Category : Assembly Language Source Code
Archive   : ASSEMBLE.ZIP
Filename : CHASM.DOC
Output of file : CHASM.DOC contained in archive : ASSEMBLE.ZIP
(tm)
CHASM
Cheap Assembler
for the IBM Personal Computer
(1983) by David Whitman
Version 1.9
1
Table of Contents
Why Chasm?...........................................2
What can Chasm do?...................................3
What WON'T it do?....................................3
Syntax...............................................4
Operands.............................................6
Resolution of Ambiguities...........................10
Pseudo-Operations...................................13
Outside the Program Segment.........................16
Running Chasm.......................................18
Error and Diagnostic Messages.......................20
Execution of Assembled Programs.....................23
Notes for Those Upgrading to This Version of Chasm..26
Miscellaneous and A Word From Our Sponsor...........28
2
I. Why Chasm?
Why go to the trouble to write an assembler, when
one already exists? The IBM Macro Assembler is a very
powerful software tool available off the shelf. It
supports features such as macros, definition of
multiple segments, and linking to external procedures.
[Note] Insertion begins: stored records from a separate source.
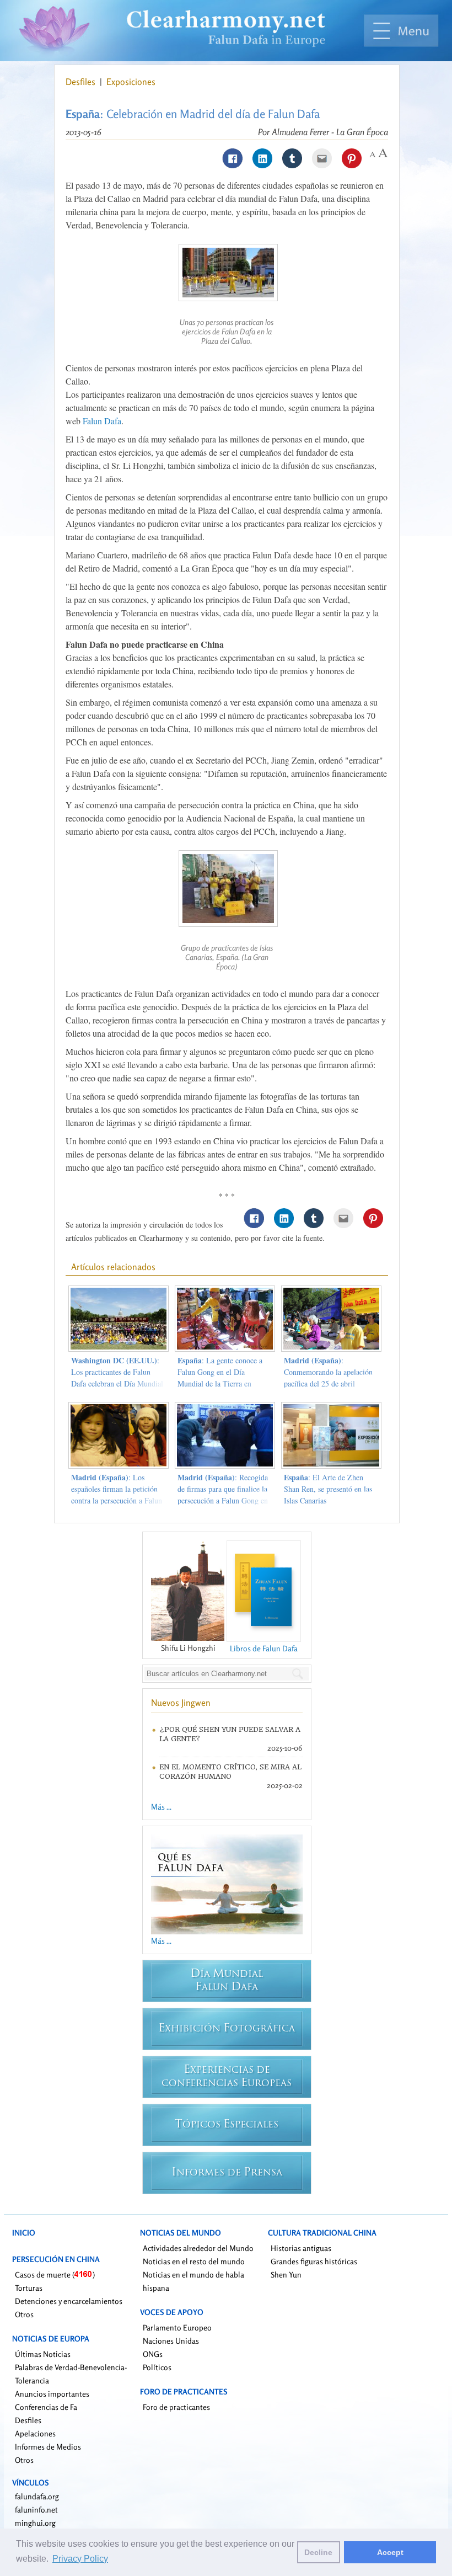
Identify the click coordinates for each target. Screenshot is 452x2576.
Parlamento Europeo (177, 2327)
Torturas (28, 2287)
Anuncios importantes (52, 2393)
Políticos (157, 2367)
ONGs (153, 2354)
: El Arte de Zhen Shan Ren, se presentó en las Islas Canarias (328, 1489)
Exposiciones (130, 81)
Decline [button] (318, 2552)
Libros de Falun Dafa (264, 1648)
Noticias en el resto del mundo (194, 2261)
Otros (24, 2314)
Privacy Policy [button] (80, 2558)
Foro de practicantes (176, 2407)
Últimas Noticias (43, 2354)
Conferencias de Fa (46, 2407)
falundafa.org (37, 2496)
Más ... (161, 1806)
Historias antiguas (301, 2248)
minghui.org (35, 2522)
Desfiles (82, 81)
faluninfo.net (36, 2509)
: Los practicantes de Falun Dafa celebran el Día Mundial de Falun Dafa (117, 1377)
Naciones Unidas (171, 2340)
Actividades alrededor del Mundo (198, 2248)
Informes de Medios (48, 2446)
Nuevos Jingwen (181, 1702)
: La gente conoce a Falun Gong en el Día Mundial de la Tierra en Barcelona (219, 1377)
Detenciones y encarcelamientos (68, 2301)
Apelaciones (35, 2433)
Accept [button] (390, 2552)
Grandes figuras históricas (314, 2261)
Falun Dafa (102, 420)
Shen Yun (286, 2274)
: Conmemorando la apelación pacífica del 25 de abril (328, 1372)
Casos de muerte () (55, 2274)
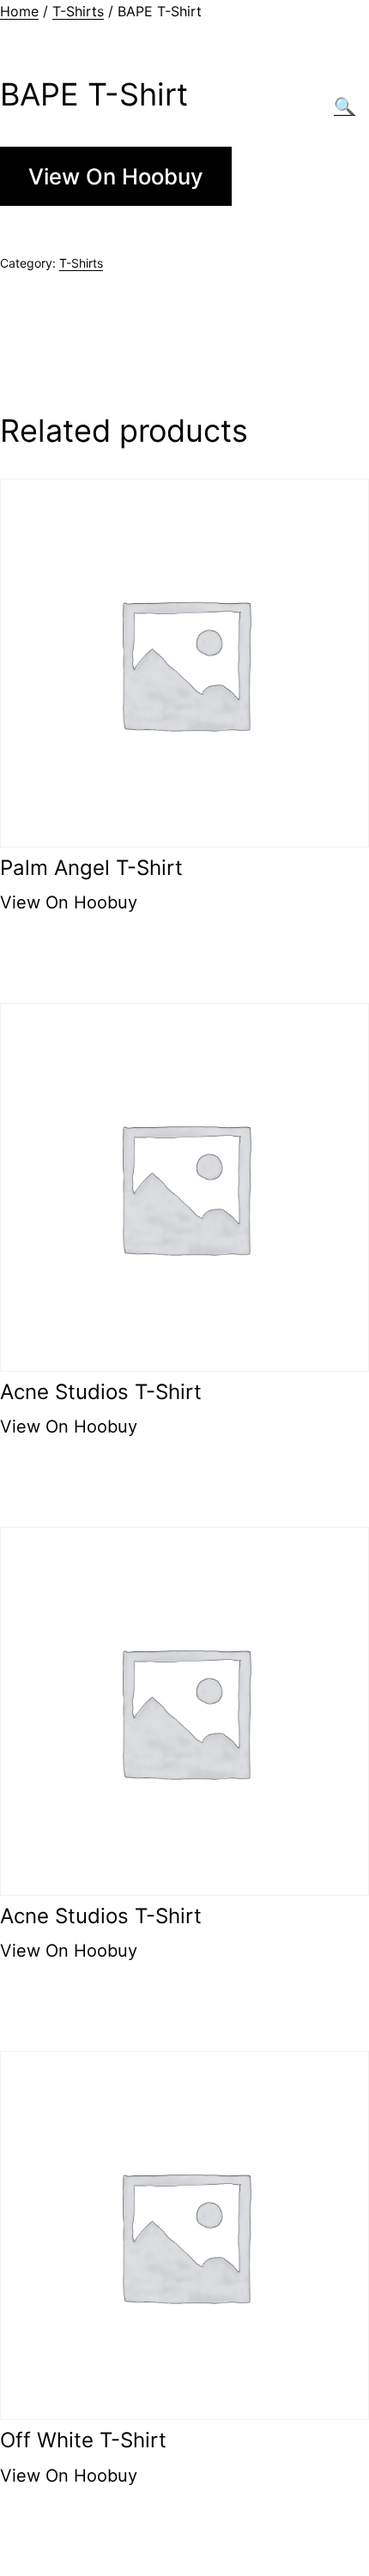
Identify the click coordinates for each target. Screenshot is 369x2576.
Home (19, 11)
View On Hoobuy (115, 176)
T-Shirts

Unfortunately, all of this power doesn't fit into a
64K machine, and even when using the small subset
version, 64K users are limited by memory to only very
small programs. The macro assembler is also very
complex, hard to understand, and costs a hundred bucks.
Even though the price of memory keeps dropping, I
suspect that the majority of the IBM PC's out there have
no more than 64K installed. Also, I suspect that most
end-user assembly language programmers are like myself,
and are not interested in writing huge, complicated
programs in assembler. I want to write short
subroutines to call from BASIC, small patches to
existing assembler programs (such as DOS), and perhaps
some games. For such uses, I think the combination of
the Macro Assembler and a tub full of extra memory
represents an incredible overkill. Chasm is, I hope, a
more reasonable compromise between power and
accessability (both in cost and complexity).
3
II. What can Chasm do?
Chasm takes a text file, consisting of mnemonics,
user-defined symbols, numbers, and pseudo-ops, and
produces a file of corresponding machine language for
the 8088 processor. Chasm allows you to define labels
for branching, rather than requiring you to figure out
offsets or addresses to jump to. It allows you to
represent with a name any constants you want to use,
making your programs easier to understand. Most
importantly, it translates mnemonics to their machine
language equivalents freeing you from the task of hand
translation.
III. What WON'T it do?
In the interest of simplicity, Chasm has a number
of restrictions:
1. Statement syntax is not quite as free as in the
macro assembler.
2. The number of pseudo-ops is severely cut down
from the macro assembler.
3. Macros are not supported. (Note that the IBM
assembler doesn't support macros in systems
smaller than 96K)
4. Expressions (such as BUFFER - 2 ) are not
supported, at least in version 1.0.
5. Multiple segment definitions are not allowed, at
least in version 1.0. Chasm assumes that your
entire program fits in one segment, that the cs,
ds, and es registers all point to this same
segment, and that the ss register points to a
valid stack area.
6. External linking is not supported, at least in
version 1.0.
4
IV. Syntax
Chasm accepts a standard DOS text file for input. Lines
may be any combination of upper and lower case
characters. Chasm does not distinguish between the two
cases: everything except single quoted strings are
automatically converted to upper case during the
parsing process. Thus, BUFFER, Buffer, buffer, and
bUFFer all refer to the same symbol.
The characters blank ( ) , comma (,), single quote (')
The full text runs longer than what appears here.